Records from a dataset

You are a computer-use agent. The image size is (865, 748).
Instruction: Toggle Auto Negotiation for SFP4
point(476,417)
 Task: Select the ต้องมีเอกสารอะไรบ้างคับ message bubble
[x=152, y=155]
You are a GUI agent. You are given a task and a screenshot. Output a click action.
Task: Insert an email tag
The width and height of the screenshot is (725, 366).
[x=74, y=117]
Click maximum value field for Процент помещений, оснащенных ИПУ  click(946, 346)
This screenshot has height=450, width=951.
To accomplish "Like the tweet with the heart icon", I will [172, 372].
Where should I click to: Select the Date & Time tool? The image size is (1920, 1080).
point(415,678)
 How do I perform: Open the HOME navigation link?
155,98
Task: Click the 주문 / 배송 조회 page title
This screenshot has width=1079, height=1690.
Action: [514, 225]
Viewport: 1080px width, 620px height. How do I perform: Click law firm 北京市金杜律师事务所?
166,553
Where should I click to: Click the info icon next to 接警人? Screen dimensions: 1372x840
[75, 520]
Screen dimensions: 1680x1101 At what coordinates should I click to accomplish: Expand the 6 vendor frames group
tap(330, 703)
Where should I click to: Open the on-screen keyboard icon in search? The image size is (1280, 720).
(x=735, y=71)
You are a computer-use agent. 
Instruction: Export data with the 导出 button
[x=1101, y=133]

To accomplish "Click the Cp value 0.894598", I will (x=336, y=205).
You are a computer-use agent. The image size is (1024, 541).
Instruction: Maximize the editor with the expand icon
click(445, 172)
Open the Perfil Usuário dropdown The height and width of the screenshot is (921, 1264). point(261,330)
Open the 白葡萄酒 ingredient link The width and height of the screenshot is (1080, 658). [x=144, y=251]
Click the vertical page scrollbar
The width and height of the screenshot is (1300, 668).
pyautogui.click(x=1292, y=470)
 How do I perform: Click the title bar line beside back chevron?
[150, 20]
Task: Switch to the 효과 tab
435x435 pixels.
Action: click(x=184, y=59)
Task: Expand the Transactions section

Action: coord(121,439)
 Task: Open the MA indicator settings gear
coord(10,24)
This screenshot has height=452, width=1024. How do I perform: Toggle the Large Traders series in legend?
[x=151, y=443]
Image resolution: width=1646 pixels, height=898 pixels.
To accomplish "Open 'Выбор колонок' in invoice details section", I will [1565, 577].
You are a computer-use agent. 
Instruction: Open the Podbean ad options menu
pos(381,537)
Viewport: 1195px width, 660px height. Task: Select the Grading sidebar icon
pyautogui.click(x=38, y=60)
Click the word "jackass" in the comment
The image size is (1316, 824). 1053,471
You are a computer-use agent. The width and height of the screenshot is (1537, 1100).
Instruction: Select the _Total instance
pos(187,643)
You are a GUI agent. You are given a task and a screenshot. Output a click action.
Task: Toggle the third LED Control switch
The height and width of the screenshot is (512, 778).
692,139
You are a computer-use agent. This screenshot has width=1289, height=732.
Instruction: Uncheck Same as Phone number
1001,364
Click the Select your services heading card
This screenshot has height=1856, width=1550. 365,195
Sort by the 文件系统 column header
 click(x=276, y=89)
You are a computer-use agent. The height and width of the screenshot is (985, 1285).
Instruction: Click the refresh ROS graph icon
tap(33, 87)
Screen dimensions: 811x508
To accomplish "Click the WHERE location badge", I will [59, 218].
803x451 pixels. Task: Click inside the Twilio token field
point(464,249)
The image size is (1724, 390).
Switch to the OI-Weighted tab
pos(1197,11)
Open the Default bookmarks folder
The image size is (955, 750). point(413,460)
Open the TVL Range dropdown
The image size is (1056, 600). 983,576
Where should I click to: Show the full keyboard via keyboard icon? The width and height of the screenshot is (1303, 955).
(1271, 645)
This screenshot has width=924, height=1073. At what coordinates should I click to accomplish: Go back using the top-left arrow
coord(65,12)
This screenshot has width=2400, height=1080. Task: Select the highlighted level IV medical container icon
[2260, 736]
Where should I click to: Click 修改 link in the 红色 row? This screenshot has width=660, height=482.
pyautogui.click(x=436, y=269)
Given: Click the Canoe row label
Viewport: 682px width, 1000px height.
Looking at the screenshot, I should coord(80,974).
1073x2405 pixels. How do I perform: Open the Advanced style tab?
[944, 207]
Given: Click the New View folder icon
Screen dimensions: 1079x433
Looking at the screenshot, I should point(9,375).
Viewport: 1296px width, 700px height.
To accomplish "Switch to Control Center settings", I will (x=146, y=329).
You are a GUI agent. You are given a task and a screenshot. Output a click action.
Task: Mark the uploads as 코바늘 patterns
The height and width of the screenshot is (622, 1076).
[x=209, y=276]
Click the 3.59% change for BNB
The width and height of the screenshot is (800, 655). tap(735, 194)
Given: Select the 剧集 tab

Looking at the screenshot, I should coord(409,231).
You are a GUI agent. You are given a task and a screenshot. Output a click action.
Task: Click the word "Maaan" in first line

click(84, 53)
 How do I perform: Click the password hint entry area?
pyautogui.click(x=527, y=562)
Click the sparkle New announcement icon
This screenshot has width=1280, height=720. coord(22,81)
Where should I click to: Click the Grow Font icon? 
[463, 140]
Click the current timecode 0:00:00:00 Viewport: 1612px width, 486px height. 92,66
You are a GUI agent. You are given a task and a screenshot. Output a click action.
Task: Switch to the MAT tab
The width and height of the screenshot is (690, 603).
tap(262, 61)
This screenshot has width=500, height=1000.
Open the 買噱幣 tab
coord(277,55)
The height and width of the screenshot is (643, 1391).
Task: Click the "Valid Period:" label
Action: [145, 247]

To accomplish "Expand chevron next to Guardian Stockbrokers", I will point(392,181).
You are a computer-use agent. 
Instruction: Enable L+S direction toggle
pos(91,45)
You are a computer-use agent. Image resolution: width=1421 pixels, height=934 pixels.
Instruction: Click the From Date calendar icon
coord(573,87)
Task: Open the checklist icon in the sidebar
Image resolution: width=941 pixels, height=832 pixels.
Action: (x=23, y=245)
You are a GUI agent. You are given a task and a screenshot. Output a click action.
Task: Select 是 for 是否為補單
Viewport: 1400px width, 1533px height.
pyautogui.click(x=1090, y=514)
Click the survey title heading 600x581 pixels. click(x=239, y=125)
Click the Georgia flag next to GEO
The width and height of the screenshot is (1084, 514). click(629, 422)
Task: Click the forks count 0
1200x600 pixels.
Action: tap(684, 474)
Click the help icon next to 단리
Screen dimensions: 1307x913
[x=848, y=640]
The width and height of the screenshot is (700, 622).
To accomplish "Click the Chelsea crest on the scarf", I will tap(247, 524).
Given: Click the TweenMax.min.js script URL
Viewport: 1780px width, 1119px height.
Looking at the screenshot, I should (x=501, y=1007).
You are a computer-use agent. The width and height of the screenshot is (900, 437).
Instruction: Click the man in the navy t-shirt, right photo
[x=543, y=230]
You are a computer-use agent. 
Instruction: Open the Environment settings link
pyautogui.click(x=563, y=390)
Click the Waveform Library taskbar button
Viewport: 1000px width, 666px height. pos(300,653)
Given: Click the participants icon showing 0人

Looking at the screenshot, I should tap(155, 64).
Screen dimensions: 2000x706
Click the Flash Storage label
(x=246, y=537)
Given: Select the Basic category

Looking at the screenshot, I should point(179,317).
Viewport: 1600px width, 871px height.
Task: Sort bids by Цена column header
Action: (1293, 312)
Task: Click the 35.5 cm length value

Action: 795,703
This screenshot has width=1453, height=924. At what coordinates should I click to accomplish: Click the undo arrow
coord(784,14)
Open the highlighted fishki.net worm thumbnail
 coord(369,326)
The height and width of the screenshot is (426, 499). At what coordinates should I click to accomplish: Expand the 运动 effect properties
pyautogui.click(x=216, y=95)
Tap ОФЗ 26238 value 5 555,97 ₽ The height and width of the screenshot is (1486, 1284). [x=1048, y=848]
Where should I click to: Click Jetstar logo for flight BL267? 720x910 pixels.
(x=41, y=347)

WHAT IS EXPECTED: Taking every line of the records above into account, tally those that contain "computer" and give only the total.

SOLUTION BELOW: 11